In 2012, a car driven by 28-year-old Dylan James Kingi crashed on Nelson Road after the pursuit had ended. He died at the scene with passengers Peter John Bunyan and Holly Kay Gunn.
The officer lost sight of his car and ended the pursuit after following the wrong vehicle, before Mr Kingi's Mitsubishi failed to take a bend and crashed into a power pole.
The IPCA report found that the officer's speed of 127km/h in a 50km/h zone was excessive. However, it said the dispatcher mistakenly thought that the pursuit was taking place in a 100km/h zone, so did not call it off.
The report also found the officer did not comply with police policy on siren use and reporting speed limits. The officer was alone in the patrol car and driving with one hand at times while operating a radio.
The IPCA recommends that police continue to rollout hands-free technology for all operational police vehicles.

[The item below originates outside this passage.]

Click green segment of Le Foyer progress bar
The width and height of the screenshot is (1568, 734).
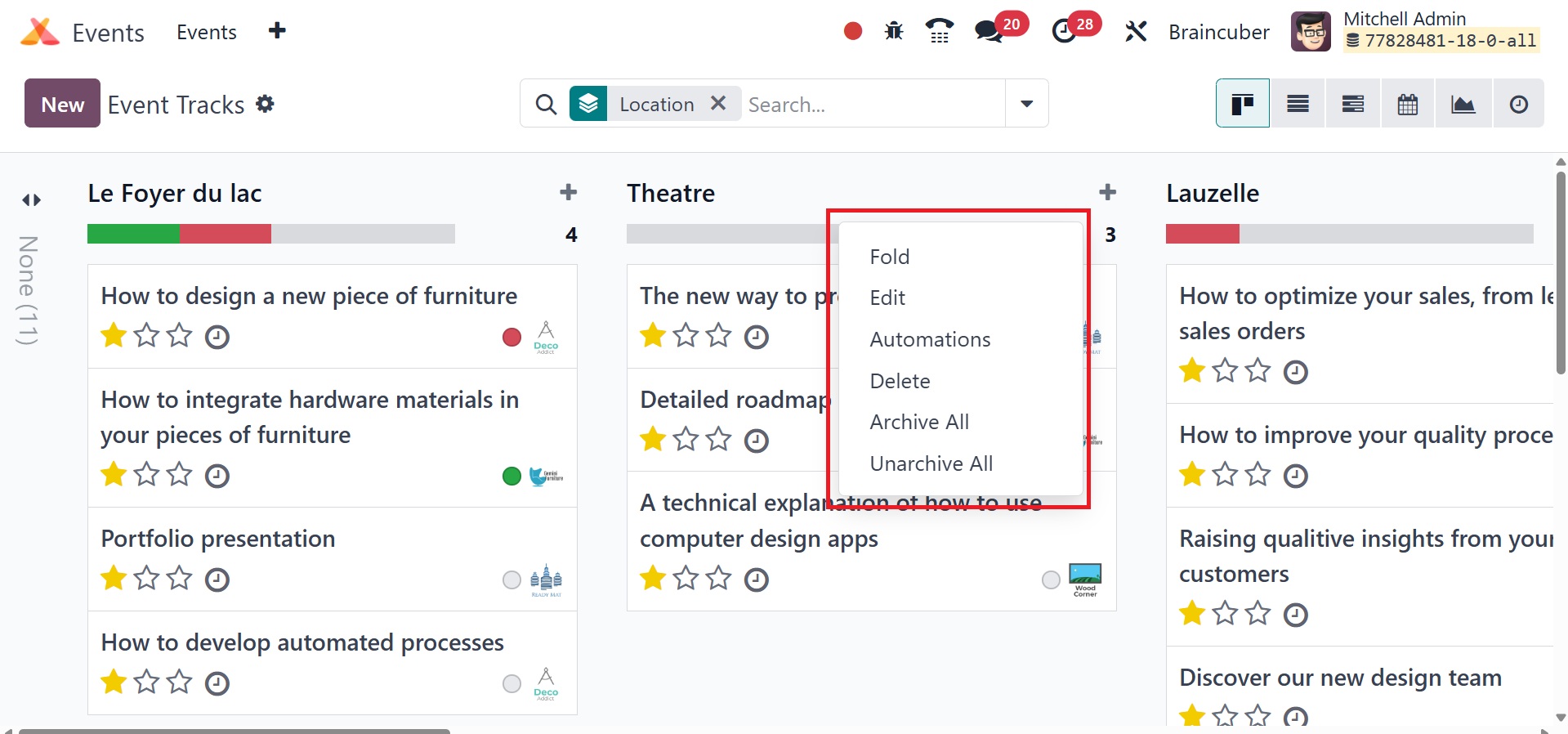133,234
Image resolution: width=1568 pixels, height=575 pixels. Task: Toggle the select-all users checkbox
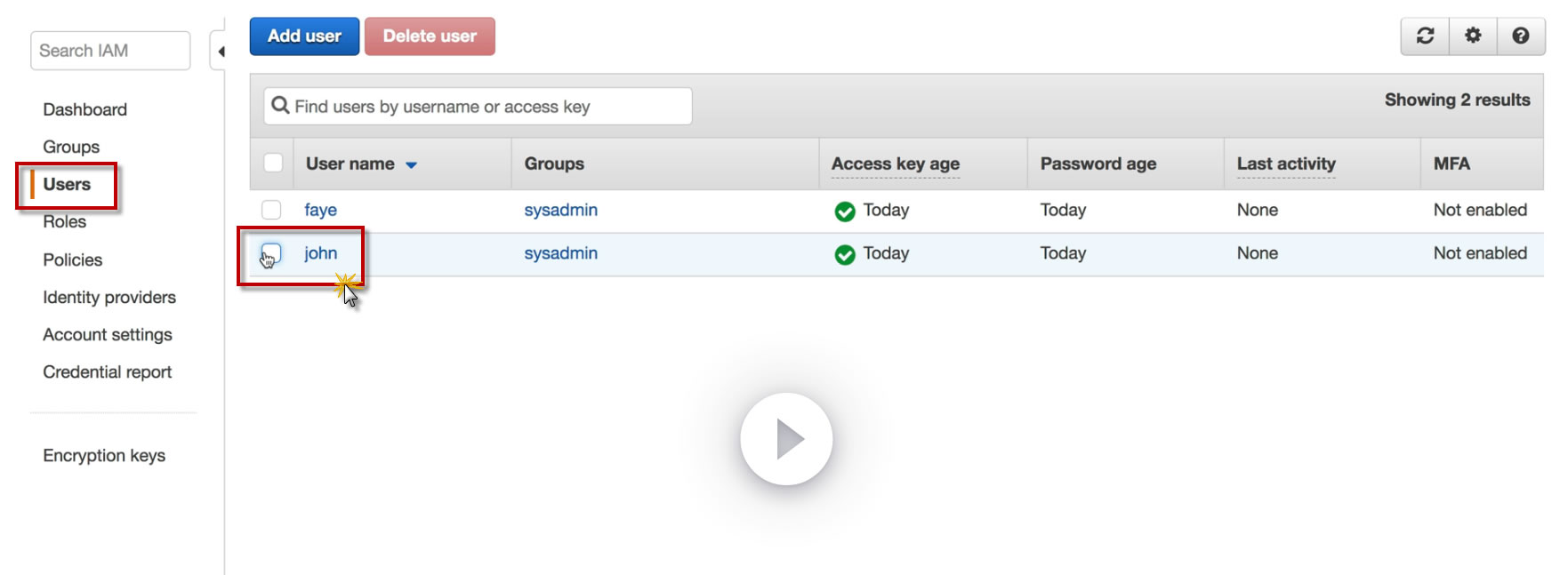click(x=273, y=164)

Eastern district commander Superintendent Sam Hoyle said on Thursday that police accept the watchdog's findings and have reinforced the policy on pursuits to staff.
He said the officer concerned has been given refresher training on pursuits and been recertified. The communications centre is reviewing its practices for handling control of fleeing drivers.
However, Mr Hoyle said Dylan James Kingi was well over the drink-drive limit that night, had four previous convictions for drink-driving and was driving without a licence.